The Thermochemotherapy Effect of Mn_0.5Zn_0.5Fe₂O₄ Magnetic Fluid Hyperthermia Combined with As₂O₃ on GLC-82 Cells

Abstract:

AIM: To study the preparation and characterization of the Mn_0.5Zn_0.5Fe₂O₄ (MZF) magnetic nanoparticles and the antitumor function of MZF nanomagnetic fluid hyperthermia (NMFH) combined with As₂O₃ on GLC-82 cells.METHODS: The MZF magnetic nanoparticles were prepared by the method of chemical coprecipitation.,which were detected by transmission electron microscopy (TEM) and energy dispersive spectrometry (EDS). In vitro heating test of MZF magnetic fluid in an alternating magnetic field (AMF) was carried out. After that, we studied the therapeutic effects on cultured GLC-82 cells treated by thermochemotherapy of NMFH combined with As₂O₃ at various concentrations (2,5,8μM) were evaluated by MTT assay and flow cytometry assay (FCM).RESULTS: The MZF magnetic nanoparticles were prepared successfully. Their shapes are approximately global and their diameters are about 30 nm. EDS showed MZF magnetic nanoparticle contained Mn, Zn, Fe elements. The corresponding fluid of MZF magnetic nanoparticle could rise to 40~50°C due to different concentration in a AMF and keep stable from then on. MTT assay and FCM revealed that the thermochemotherapy effect of the MZF magnetic nanoparticles combined with As₂O₃ can cause significantly inhibit cellular growth observed by MTT test assay and obviously induce cellular apoptosis by FCM detecting (p<0.05).
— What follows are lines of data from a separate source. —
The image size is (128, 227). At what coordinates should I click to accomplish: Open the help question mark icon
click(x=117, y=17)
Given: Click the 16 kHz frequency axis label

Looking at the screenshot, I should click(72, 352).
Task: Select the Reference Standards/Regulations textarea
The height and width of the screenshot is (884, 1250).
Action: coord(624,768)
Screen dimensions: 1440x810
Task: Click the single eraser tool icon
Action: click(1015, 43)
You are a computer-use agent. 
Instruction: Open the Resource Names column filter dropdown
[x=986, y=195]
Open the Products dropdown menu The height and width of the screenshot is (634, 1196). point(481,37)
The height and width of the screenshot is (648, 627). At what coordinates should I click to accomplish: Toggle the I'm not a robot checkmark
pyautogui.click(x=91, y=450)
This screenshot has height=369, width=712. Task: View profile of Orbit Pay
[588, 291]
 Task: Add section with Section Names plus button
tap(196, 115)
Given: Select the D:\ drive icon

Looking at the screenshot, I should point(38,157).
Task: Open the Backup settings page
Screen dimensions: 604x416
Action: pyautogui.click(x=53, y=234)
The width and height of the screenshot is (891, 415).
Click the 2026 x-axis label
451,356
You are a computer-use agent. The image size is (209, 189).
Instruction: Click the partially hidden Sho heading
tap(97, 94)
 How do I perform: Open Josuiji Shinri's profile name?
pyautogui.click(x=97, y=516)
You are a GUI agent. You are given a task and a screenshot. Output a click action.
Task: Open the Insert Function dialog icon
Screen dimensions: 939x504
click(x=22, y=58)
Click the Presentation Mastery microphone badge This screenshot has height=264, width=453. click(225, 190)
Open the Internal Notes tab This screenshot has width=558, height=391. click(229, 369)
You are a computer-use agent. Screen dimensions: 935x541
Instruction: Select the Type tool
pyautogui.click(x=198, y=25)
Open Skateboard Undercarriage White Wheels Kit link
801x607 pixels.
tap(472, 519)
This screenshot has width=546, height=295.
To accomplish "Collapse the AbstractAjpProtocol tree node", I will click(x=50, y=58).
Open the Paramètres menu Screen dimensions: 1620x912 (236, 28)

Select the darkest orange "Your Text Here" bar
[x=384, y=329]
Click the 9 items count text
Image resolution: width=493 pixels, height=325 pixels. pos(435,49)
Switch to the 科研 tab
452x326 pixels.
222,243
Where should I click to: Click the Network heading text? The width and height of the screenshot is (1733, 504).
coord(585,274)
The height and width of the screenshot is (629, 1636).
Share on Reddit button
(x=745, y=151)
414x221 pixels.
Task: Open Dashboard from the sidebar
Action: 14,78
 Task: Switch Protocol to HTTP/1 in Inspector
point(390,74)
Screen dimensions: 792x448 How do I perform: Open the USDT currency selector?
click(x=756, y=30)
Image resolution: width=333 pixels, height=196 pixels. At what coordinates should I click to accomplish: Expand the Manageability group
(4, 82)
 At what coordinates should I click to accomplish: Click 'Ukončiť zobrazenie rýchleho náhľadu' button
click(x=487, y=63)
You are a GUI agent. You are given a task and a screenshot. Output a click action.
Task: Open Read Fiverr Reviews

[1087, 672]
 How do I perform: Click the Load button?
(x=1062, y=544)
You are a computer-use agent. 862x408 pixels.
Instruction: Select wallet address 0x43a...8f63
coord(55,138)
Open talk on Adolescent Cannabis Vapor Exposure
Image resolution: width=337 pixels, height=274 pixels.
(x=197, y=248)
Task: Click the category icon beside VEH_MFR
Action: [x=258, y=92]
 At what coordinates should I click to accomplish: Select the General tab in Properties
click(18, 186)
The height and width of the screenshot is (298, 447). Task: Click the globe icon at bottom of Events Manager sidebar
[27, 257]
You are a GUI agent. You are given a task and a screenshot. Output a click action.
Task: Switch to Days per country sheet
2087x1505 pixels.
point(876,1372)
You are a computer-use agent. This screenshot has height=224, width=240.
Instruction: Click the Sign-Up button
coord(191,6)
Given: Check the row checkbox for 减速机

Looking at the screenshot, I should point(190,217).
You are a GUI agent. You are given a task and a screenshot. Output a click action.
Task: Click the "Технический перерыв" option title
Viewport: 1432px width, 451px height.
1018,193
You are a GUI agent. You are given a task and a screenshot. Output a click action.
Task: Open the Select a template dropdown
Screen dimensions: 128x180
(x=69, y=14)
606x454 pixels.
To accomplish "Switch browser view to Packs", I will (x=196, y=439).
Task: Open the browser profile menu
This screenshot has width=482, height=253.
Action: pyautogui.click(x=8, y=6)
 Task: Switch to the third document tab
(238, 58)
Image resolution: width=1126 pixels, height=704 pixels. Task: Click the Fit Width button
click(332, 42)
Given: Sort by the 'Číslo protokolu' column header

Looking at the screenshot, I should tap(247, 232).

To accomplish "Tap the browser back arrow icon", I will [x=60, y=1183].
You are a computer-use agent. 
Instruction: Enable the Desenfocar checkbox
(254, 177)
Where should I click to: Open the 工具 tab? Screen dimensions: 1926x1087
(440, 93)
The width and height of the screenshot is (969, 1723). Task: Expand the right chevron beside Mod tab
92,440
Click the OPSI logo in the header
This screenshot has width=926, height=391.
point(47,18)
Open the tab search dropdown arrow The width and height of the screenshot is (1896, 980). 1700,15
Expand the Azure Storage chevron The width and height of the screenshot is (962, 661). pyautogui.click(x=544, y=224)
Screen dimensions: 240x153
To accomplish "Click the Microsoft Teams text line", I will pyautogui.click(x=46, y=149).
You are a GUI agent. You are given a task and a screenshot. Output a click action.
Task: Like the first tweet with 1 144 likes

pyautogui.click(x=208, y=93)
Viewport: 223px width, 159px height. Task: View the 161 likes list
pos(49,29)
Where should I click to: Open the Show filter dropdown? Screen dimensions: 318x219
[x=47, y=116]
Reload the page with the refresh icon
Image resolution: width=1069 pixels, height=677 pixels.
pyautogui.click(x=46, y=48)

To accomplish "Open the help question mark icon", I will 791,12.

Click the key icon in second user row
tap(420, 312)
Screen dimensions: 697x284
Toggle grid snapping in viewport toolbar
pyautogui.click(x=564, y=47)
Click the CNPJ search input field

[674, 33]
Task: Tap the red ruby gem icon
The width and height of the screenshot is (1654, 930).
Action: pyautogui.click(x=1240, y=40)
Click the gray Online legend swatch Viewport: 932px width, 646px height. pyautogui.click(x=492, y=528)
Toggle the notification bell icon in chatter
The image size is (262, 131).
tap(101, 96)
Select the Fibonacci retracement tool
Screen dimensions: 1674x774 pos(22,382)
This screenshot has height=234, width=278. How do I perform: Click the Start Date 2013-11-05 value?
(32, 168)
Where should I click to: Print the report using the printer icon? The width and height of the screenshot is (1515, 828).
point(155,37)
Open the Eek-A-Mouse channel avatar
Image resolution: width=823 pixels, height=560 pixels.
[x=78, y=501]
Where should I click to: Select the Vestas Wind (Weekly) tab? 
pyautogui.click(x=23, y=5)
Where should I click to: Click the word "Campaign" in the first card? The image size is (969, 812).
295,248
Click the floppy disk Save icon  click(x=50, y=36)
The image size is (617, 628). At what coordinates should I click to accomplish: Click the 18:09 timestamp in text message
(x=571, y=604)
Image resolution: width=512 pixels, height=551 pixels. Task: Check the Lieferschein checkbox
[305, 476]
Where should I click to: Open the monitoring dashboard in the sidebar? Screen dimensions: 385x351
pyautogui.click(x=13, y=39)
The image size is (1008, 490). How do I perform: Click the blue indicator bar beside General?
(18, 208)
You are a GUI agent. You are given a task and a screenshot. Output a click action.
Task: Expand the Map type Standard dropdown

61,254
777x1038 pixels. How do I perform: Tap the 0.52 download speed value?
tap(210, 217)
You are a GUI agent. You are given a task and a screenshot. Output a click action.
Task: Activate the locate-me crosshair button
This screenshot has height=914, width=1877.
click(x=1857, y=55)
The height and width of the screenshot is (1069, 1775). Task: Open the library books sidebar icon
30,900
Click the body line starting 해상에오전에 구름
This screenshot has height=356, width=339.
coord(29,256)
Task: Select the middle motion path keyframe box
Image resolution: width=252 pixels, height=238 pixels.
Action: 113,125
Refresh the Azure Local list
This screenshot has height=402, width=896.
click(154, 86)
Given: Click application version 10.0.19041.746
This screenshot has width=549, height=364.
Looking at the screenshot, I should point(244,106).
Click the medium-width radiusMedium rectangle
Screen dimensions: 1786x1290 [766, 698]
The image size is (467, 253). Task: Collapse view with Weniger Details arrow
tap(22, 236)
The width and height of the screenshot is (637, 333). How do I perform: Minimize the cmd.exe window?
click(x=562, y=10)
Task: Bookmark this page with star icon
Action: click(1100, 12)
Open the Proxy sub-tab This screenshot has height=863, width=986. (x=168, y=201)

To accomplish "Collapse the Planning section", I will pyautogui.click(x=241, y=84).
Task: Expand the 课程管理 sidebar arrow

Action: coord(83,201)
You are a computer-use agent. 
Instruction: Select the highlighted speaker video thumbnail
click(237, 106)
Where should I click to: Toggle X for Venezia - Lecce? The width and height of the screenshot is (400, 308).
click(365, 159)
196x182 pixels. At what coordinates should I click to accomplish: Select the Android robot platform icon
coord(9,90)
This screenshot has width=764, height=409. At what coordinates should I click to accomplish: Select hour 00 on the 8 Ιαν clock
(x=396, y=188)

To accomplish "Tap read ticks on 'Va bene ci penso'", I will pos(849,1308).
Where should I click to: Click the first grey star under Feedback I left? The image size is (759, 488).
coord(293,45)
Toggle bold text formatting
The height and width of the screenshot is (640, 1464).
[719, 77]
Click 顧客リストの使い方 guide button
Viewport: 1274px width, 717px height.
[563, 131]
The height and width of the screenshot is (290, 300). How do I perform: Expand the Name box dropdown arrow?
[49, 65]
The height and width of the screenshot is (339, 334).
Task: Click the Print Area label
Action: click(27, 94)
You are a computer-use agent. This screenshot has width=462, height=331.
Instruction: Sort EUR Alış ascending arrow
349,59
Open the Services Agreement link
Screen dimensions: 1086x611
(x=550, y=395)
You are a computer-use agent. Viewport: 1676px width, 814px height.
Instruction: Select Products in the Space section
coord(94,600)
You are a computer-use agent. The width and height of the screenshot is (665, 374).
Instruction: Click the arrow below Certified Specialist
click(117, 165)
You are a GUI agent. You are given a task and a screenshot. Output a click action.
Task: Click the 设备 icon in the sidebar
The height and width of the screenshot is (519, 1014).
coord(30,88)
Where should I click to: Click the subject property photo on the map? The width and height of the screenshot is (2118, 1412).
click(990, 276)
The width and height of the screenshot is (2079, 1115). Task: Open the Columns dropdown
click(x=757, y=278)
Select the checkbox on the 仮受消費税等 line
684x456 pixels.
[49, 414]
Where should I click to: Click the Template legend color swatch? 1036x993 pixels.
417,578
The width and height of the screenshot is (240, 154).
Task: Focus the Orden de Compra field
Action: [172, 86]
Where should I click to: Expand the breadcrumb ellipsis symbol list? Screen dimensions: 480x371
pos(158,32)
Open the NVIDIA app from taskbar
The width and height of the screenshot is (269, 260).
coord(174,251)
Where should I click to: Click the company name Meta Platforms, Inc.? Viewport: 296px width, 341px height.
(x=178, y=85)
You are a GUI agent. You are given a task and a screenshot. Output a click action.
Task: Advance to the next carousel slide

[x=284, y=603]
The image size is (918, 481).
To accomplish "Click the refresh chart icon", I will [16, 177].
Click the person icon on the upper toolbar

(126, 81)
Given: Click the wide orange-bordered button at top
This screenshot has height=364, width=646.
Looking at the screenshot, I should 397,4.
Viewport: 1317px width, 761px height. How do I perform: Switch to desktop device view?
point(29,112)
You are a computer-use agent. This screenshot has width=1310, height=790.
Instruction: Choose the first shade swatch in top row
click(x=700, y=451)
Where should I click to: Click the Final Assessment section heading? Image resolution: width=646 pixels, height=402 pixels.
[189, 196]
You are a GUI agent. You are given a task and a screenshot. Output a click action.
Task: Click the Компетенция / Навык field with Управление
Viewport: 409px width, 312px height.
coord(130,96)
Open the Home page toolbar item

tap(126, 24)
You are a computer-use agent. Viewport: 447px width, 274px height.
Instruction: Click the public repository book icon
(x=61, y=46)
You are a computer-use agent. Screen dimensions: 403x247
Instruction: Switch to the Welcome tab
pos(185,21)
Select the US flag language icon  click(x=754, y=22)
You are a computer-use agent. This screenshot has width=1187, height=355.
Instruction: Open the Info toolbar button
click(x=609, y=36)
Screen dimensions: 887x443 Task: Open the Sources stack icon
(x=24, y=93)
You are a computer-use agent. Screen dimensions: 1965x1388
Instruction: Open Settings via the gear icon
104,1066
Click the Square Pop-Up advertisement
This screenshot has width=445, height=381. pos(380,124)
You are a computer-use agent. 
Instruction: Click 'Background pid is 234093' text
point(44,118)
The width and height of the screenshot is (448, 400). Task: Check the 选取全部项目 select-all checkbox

The apoptotic indexes of GLC-82 cells of the pure As₂O₃ group,pure MZF magnetic nanoparticles hyperthermia group and thermochemotherapy of NMFH combined with As₂O₃ group were 4.98%,16.30%,22.53%,respectively,while the apoptotic index of the negative control group was 0.56%.CONCLUSION: The MZF magnetic nanoparticles successfully were prepared through improved co-precipitation process and have good power absorption capabilities in the high frequency AMF, then they can rise to a steady temperature. MZF magnetic nanoparticles have hyperthermia effects on tumor and their antitumor effect significantly increase when combined with As₂O₃.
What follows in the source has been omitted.